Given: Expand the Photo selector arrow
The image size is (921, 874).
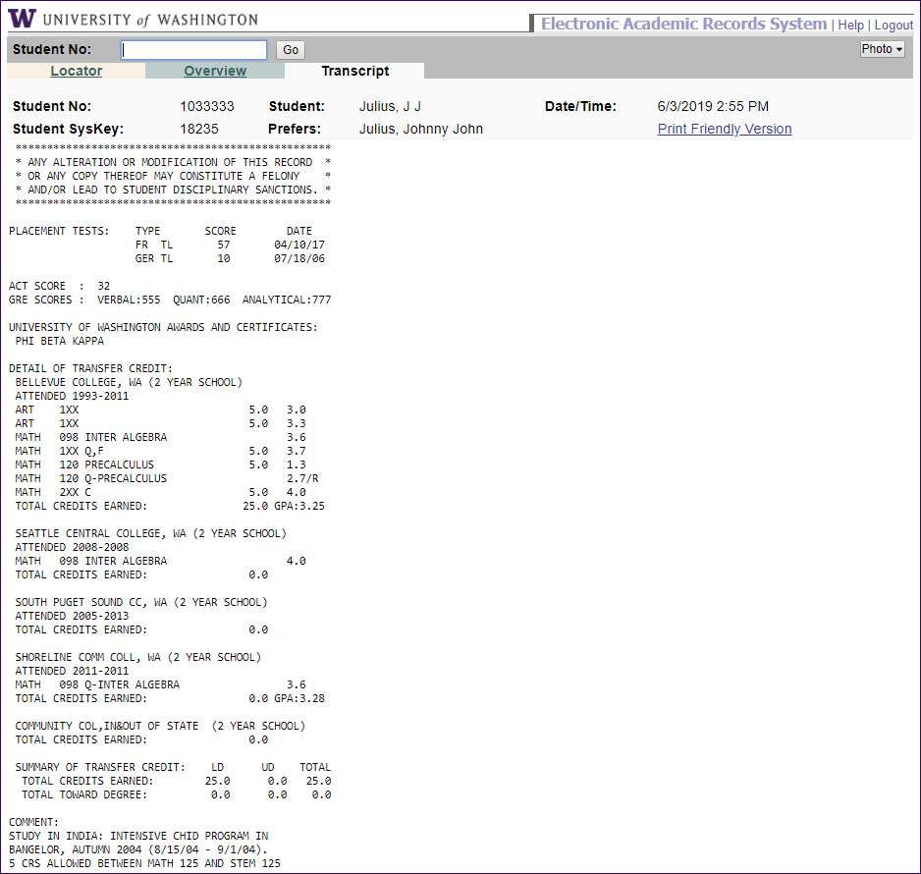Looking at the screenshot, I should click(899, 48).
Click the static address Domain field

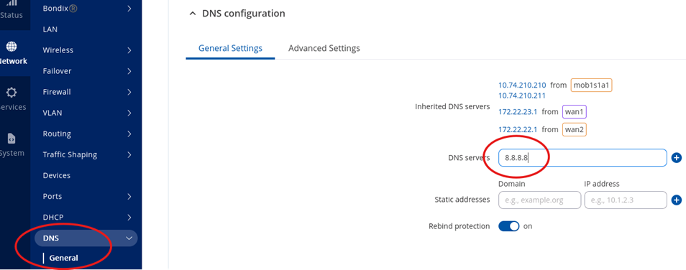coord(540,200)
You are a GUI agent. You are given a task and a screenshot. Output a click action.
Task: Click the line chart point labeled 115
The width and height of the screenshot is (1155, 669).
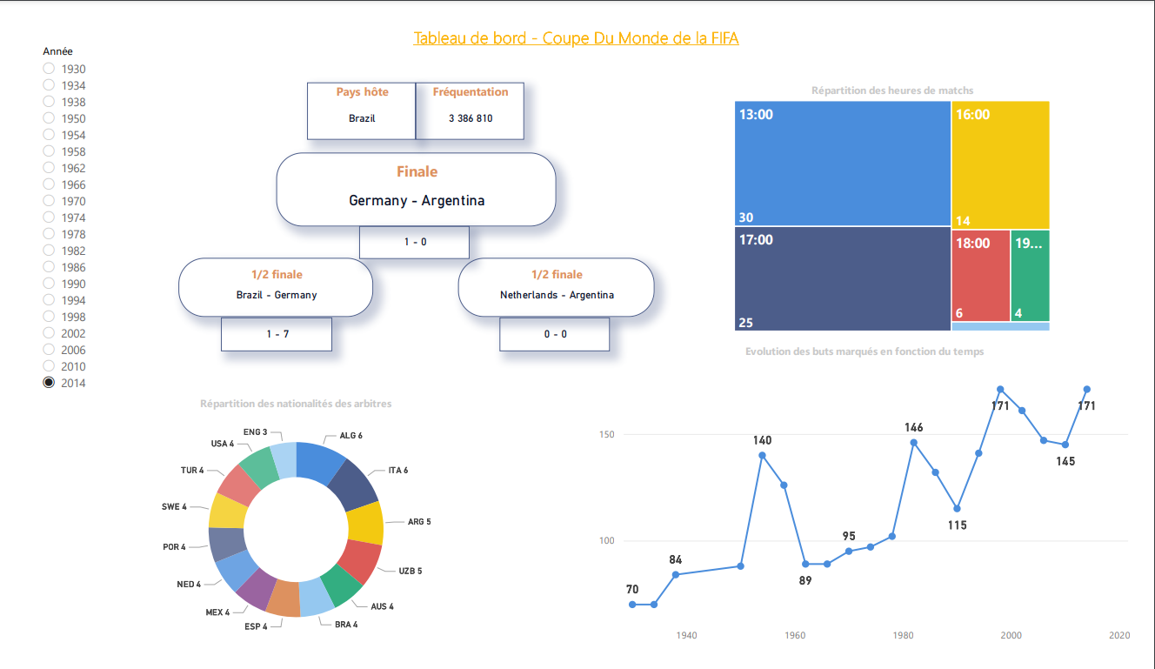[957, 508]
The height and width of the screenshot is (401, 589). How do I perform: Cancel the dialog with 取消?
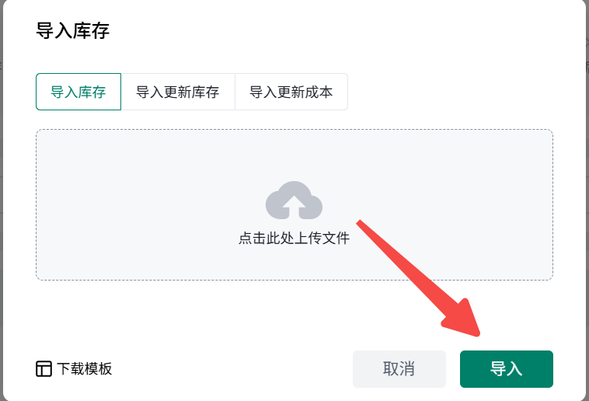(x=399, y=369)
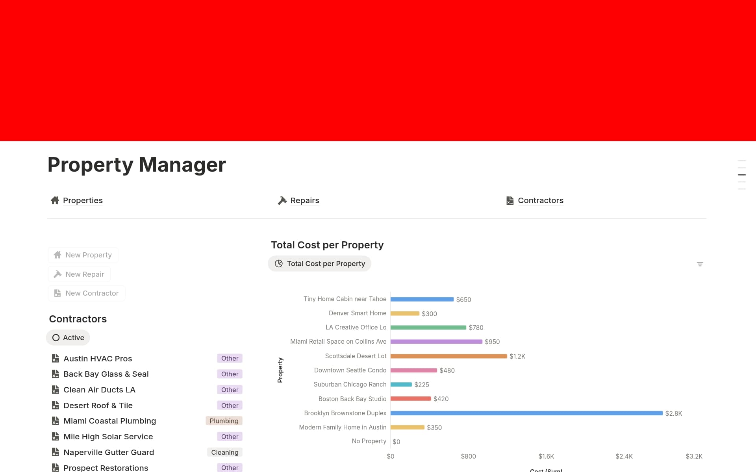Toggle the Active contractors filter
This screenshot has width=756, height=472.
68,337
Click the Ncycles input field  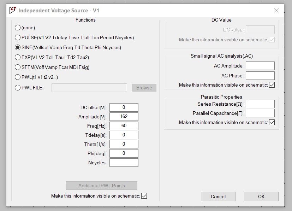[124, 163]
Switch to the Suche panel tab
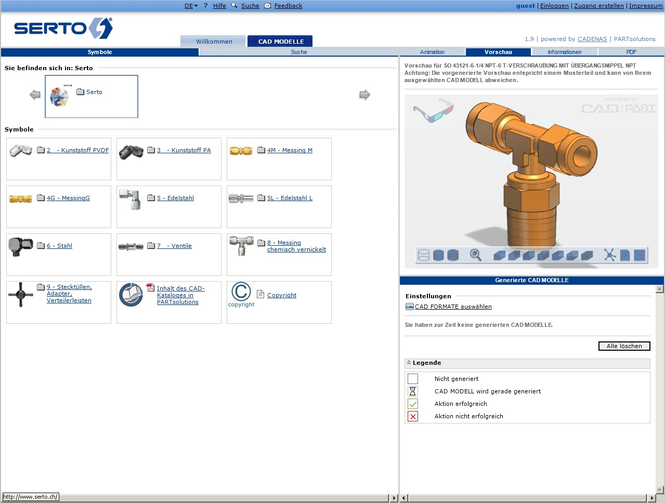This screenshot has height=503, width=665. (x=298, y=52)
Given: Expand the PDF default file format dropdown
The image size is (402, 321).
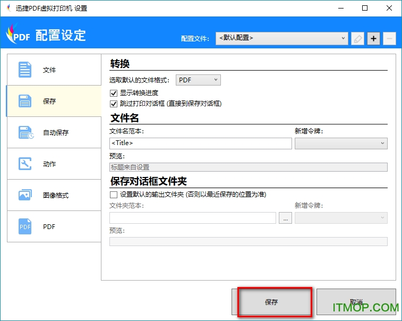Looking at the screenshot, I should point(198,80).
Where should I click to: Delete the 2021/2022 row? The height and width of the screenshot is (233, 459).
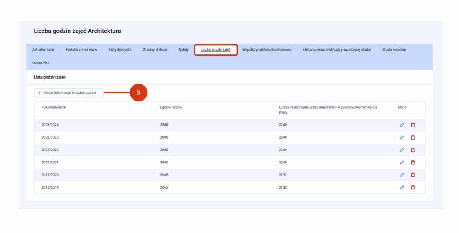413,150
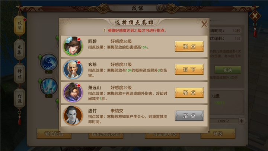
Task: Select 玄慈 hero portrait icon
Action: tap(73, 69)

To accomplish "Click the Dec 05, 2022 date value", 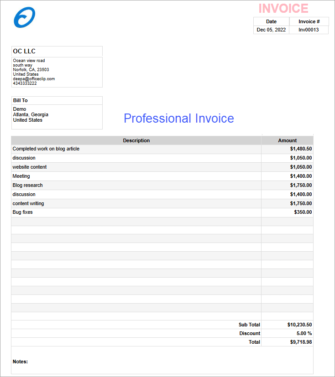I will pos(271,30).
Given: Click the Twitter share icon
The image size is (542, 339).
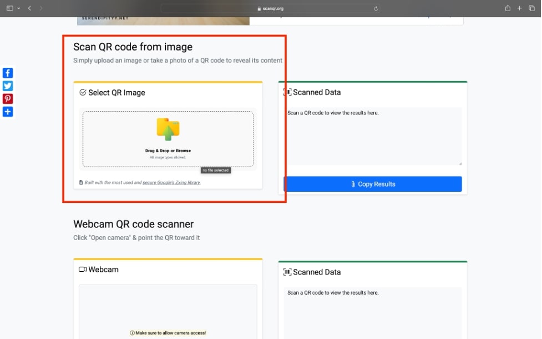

• • • • • • •

◆ **Work to complete**:
Express the data between the lines holding "Given: Expand the PDF" and "Looking at the screenshot, I should point(198,80).", inclusive, as a two-column CSV with headers input and output, one row per item, putting its text under input and its answer under output, each in a single quoted field with line breaks replaced by spaces. Leave the pictures out.

◆ **Result of this exercise**:
input,output
"Given: Expand the PDF default file format dropdown The image size is (402, 321).","Looking at the screenshot, I should point(198,80)."